**Action item:** Please lay out the lines below as a Markdown table with the columns "Row" and "Line", starting at the one that contains "You are a GUI" and ending at the final line. Skip blank lines and leave out the pictures.

**Information given:**
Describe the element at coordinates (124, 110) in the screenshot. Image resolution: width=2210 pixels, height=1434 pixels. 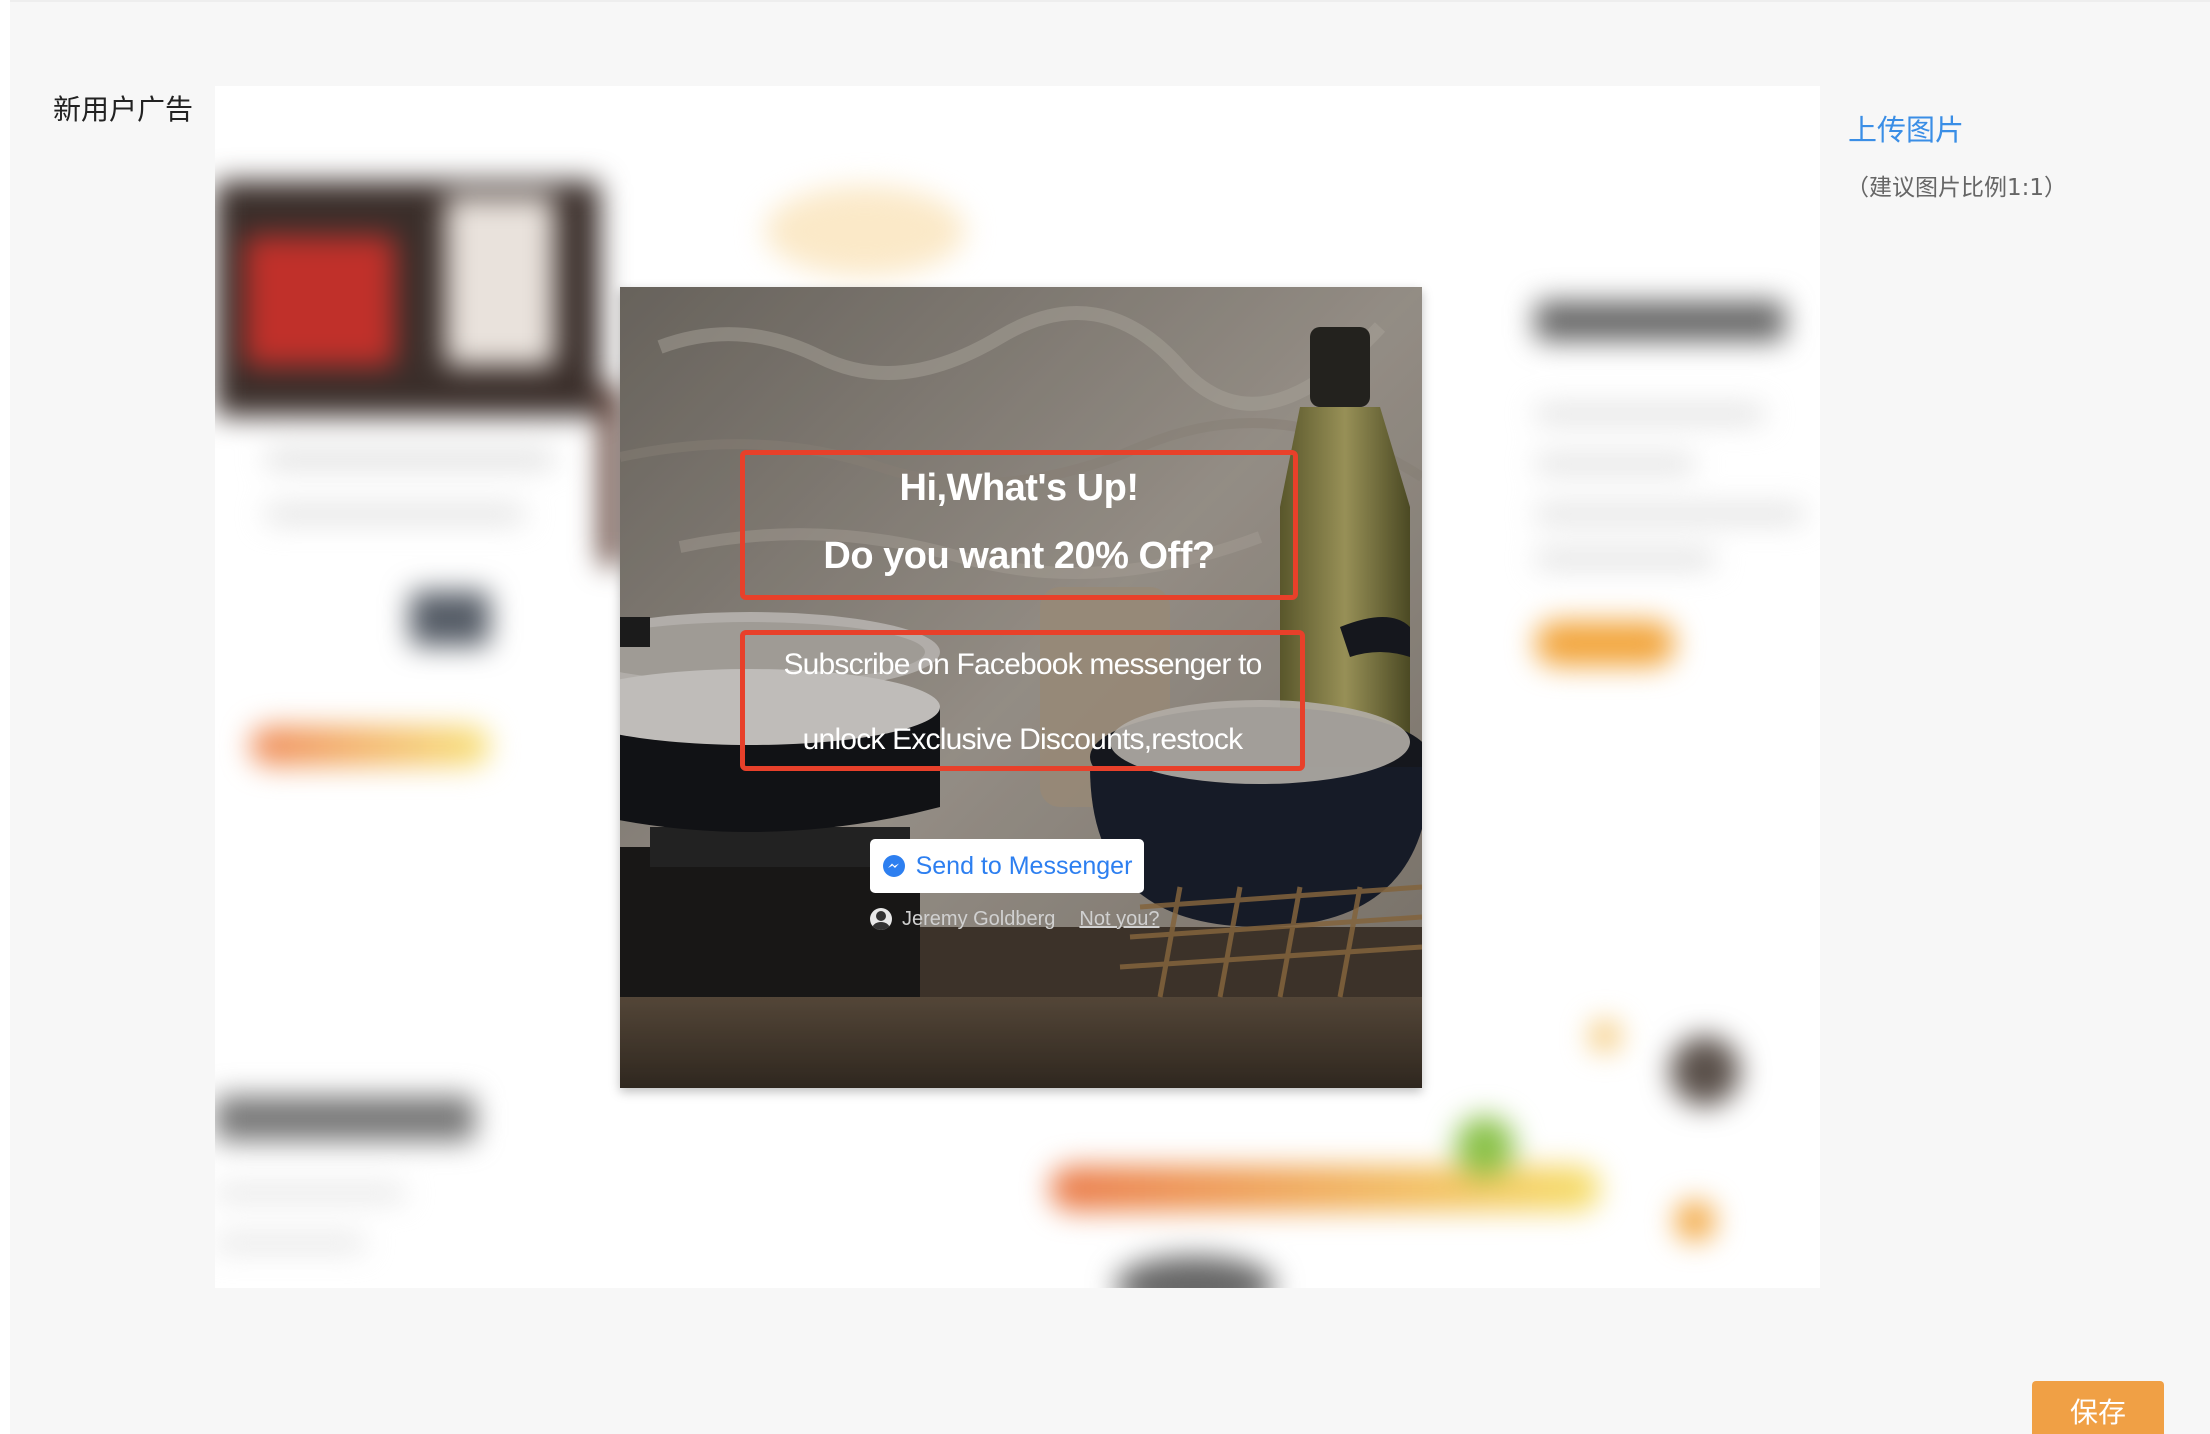
I see `section-label: 新用户广告` at that location.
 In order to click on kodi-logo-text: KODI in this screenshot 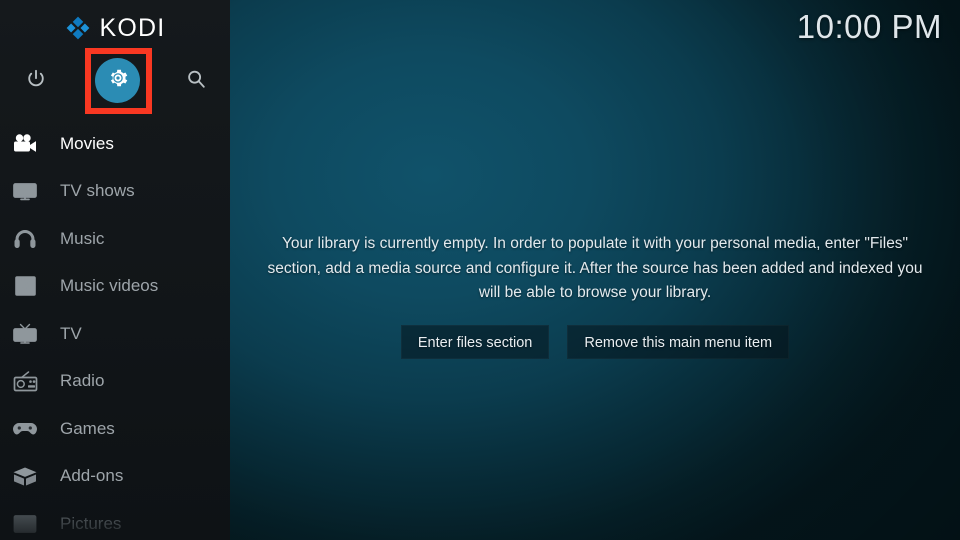, I will do `click(132, 28)`.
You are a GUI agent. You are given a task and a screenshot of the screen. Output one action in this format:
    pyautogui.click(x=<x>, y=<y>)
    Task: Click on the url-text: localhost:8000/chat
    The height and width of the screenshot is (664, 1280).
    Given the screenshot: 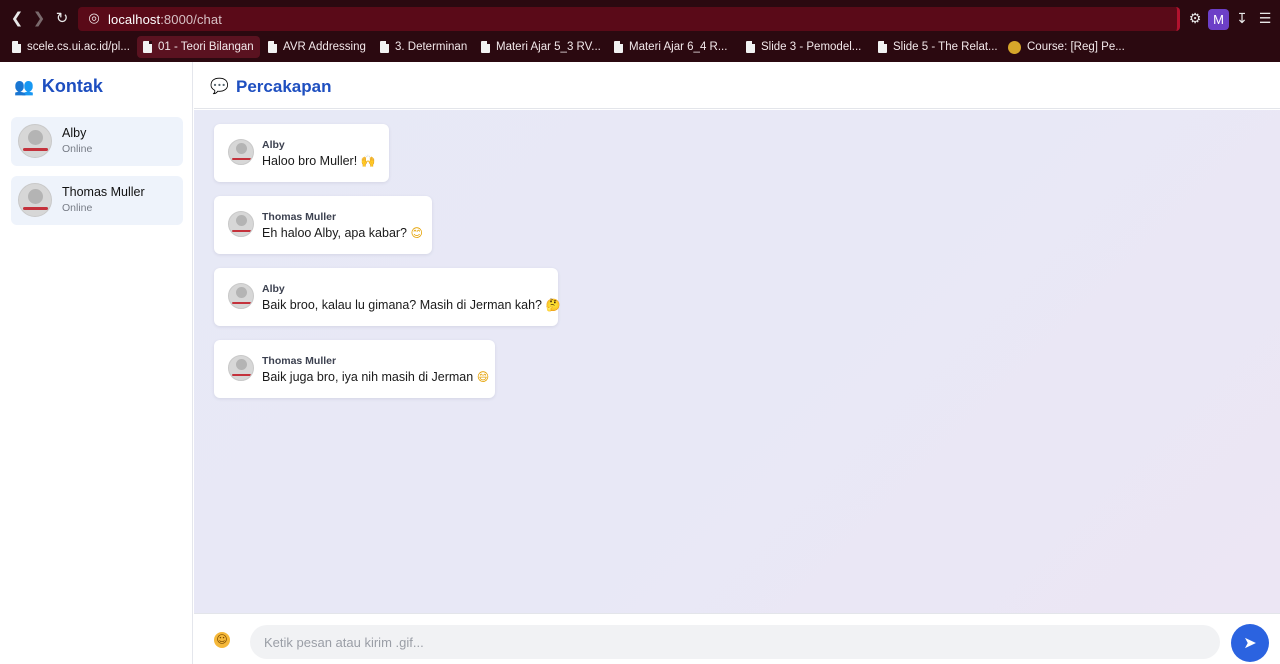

**Result:**
| Row | Line |
|---|---|
| 1 | You are a GUI agent. You are given a task and a screenshot of the screen. Output one action in this format: |
| 2 |     pyautogui.click(x=<x>, y=<y>) |
| 3 |     Task: Click on the url-text: localhost:8000/chat |
| 4 |     The height and width of the screenshot is (664, 1280). |
| 5 |     Given the screenshot:  |